A look of perfect bliss appeared on the Boy's giant face. He was all powerful, all knowing. He retreated into the Lamp and assumed his position as its keeper.
The old man, who had been the Djinn sighed. He was tired. His back hurt. His clothing was worn and patched.
"I need a nap." The old man said. He lay down and went to sleep.
He woke many hours later and stretched. He felt much better. Like the weight of the world had been lifted from his shoulders.
The old man looked around. There on the floor was the lamp. He bent down, groaning, and picked it up. He rubbed it three times and the cavern filled with light.
The boy, now a giant appeared. He looked down and saw the old man.
"I am the Djinn of the Lamp. What do you want with me.

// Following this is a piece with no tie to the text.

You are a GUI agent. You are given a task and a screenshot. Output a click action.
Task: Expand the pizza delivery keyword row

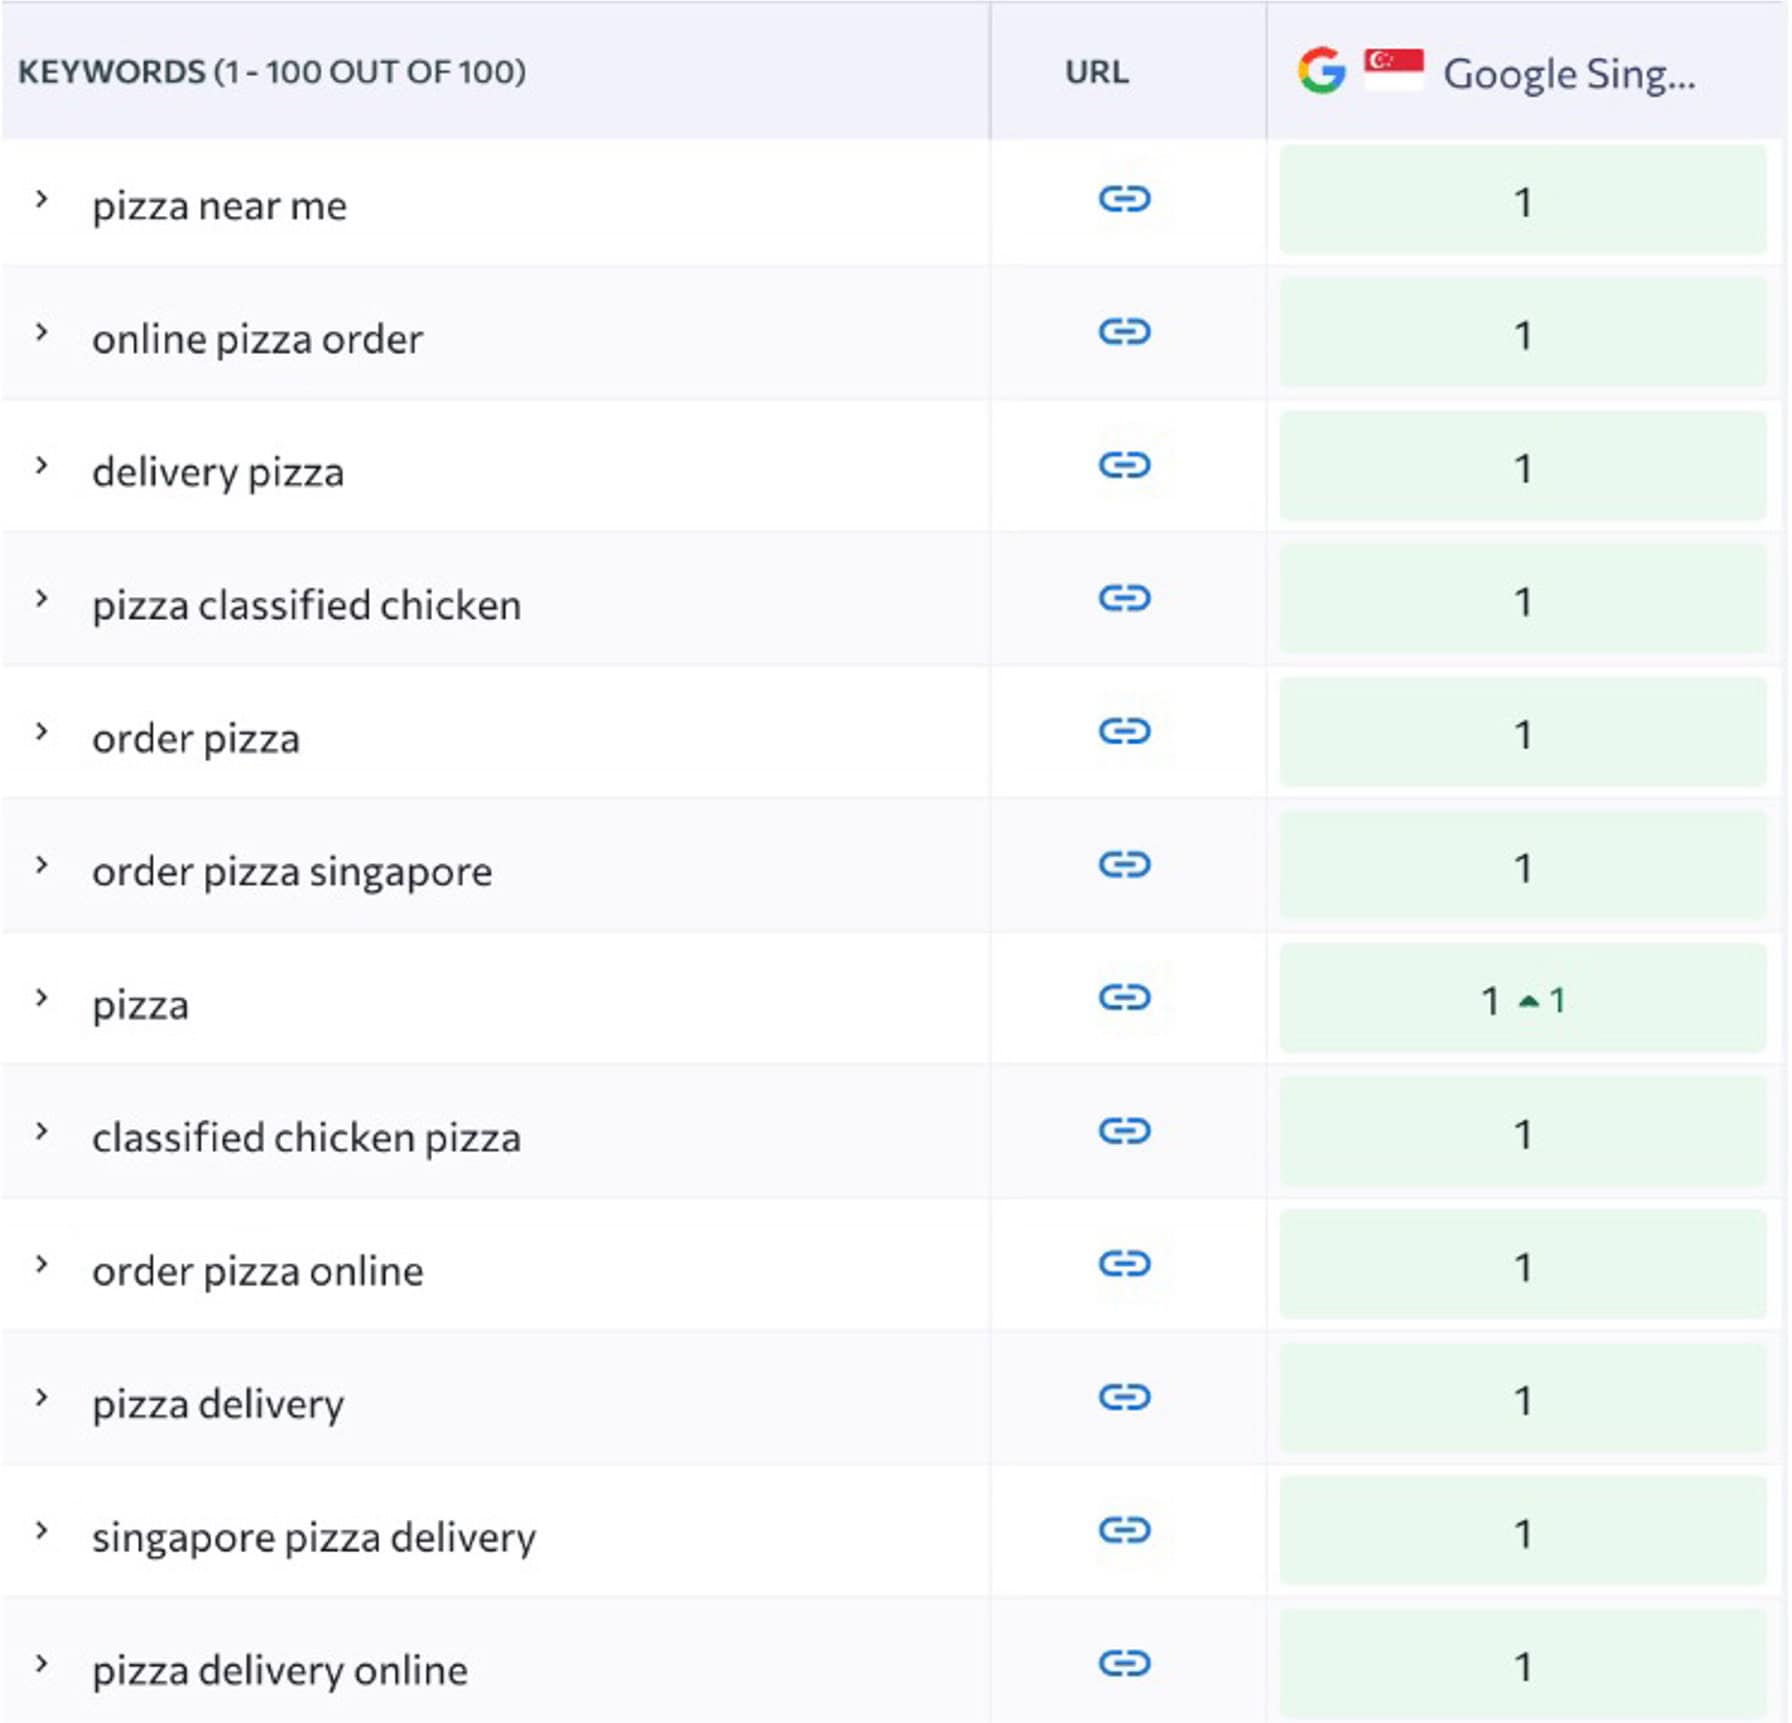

I'm busy running the Universe."
"I need some new cloths and a new hat. Nothing fancy."
"Yes, yes." The Djinn said. He waved his hands and the old man's cloths changed. Nothing fancy, but very nice.
"There, your wish is granted. Now I must be off. My world awaits."
"Before you leave," the old man said. "I would like some breakfast. And a few gold coins. Jut a few, so I won't have to bother you so much."
The Djinn waved his hands and a table with food appeared. Beside the filled plate was a small purse.
"I must go now." The Djinn said. "Anything else?"
The old man started to eat. Between bites he said, "No ... Oh wait. Yes. Please unlock the back door to the cave."
The Djinn waved his hands, but paused. "Do you need a light? The cave will be dark when I am gone."
"No, that's okay." The old man smiled. He held up the Lamp. "I have a light."
In other words; right now, we're still in the "bait" phase. The "switch" comes later.
If AI is too cheap: bubble will burst because you can run them locally and data centrs are not needed.
If is it in-between, AI companies make too much money and they make too much profit which is bad!
I don't think this guy is a serious commentator.